== Data for this exercise ==
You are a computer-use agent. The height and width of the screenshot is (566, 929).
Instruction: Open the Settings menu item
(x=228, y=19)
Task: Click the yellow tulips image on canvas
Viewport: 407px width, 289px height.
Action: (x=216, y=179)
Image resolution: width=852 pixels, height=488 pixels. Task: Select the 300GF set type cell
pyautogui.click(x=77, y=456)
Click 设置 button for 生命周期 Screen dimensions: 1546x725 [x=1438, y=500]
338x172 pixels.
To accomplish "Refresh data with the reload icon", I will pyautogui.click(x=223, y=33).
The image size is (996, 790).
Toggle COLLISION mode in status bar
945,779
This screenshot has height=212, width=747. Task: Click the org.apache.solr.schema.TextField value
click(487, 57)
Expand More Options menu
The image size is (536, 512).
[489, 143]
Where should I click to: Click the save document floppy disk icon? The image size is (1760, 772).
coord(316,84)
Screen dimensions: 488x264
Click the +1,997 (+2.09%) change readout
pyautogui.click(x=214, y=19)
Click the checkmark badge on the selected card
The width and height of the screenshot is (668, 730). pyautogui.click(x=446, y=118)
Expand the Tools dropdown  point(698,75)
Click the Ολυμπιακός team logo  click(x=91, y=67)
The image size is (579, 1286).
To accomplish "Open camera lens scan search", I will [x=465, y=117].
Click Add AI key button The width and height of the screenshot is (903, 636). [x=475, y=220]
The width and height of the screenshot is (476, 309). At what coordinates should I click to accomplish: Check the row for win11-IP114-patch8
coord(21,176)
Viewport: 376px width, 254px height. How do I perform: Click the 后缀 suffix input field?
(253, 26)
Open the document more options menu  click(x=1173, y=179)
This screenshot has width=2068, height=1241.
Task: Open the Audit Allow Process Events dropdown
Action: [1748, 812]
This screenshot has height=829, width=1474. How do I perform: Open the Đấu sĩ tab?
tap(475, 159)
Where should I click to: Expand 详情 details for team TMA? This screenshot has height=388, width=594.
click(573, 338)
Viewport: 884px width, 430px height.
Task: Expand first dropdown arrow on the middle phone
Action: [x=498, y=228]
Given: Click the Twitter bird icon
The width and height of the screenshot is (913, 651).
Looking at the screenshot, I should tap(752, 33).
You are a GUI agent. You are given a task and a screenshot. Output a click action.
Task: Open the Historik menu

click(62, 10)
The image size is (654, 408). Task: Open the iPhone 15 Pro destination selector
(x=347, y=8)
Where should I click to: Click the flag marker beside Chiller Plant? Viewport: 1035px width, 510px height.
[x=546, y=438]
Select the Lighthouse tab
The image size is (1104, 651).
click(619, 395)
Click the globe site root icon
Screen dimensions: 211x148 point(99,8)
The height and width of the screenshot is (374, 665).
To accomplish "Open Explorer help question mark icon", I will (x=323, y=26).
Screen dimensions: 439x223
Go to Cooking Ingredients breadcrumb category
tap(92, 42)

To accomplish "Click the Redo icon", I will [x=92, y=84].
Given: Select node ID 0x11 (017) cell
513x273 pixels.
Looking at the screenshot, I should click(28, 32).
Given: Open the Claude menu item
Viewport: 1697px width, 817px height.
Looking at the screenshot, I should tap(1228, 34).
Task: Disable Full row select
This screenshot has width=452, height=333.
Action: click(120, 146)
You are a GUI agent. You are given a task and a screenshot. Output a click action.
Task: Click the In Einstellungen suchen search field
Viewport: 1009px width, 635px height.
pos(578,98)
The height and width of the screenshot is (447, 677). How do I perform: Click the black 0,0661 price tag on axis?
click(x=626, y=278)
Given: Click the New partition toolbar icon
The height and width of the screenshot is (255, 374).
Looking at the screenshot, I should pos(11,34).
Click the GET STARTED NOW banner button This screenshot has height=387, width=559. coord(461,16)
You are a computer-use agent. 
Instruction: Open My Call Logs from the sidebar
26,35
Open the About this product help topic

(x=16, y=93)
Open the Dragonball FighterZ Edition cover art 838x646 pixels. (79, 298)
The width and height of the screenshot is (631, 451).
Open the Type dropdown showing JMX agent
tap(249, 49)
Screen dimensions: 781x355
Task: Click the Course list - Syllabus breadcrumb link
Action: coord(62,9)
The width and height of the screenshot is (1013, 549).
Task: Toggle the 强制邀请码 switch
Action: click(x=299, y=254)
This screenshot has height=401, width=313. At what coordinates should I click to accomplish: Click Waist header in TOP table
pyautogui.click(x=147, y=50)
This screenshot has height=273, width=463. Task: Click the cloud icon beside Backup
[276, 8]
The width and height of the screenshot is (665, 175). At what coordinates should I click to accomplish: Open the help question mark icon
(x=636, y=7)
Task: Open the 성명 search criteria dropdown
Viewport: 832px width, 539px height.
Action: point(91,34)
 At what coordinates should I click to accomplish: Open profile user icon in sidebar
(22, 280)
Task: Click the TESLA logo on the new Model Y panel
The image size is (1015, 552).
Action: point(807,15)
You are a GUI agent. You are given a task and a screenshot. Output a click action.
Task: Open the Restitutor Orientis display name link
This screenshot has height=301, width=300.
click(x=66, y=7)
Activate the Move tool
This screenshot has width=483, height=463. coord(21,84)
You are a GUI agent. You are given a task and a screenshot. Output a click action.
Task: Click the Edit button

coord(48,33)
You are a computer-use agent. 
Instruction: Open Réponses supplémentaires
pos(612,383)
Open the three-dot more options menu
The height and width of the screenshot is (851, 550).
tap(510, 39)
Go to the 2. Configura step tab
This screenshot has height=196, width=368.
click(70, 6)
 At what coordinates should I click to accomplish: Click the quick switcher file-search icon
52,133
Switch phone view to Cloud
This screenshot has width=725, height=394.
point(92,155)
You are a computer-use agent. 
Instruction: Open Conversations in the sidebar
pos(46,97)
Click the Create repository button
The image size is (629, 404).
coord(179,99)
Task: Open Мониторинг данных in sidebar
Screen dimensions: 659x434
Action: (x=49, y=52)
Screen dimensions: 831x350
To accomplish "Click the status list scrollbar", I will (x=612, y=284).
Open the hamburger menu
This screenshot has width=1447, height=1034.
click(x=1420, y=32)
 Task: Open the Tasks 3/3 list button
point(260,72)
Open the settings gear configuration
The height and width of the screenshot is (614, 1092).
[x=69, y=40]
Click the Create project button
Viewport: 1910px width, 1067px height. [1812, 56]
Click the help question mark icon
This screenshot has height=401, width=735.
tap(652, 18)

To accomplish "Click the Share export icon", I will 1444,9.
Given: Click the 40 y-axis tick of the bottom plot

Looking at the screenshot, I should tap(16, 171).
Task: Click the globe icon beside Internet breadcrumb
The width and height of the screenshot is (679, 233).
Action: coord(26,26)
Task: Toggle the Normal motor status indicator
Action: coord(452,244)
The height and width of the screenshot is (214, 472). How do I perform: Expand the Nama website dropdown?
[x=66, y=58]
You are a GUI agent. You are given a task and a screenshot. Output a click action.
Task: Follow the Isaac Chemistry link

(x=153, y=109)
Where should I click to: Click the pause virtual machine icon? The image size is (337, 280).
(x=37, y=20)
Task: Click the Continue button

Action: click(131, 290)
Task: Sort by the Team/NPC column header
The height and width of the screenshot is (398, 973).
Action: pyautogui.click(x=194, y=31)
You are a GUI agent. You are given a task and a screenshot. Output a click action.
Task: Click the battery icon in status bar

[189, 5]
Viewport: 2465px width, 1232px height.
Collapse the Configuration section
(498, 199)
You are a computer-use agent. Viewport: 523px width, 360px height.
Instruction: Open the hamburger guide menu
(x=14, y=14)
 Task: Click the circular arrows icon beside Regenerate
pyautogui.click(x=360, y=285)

== Stated task ==
Format the part of the records above that opens with the line containing "Given: Click the Twitter bird icon" and closes with the line containing "Screen dimensions: 211x148 point(99,8)" as a Markdown table with the columns Row and Record line, numbering each line and leaving out blank lines.

== Task solution ==
| Row | Record line |
|---|---|
| 1 | Given: Click the Twitter bird icon |
| 2 | The width and height of the screenshot is (913, 651). |
| 3 | Looking at the screenshot, I should tap(752, 33). |
| 4 | You are a GUI agent. You are given a task and a screenshot. Output a click action. |
| 5 | Task: Open the Historik menu |
| 6 | click(62, 10) |
| 7 | The image size is (654, 408). Task: Open the iPhone 15 Pro destination selector |
| 8 | (x=347, y=8) |
| 9 | Where should I click to: Click the flag marker beside Chiller Plant? Viewport: 1035px width, 510px height. |
| 10 | [x=546, y=438] |
| 11 | Select the Lighthouse tab |
| 12 | The image size is (1104, 651). |
| 13 | click(619, 395) |
| 14 | Click the globe site root icon |
| 15 | Screen dimensions: 211x148 point(99,8) |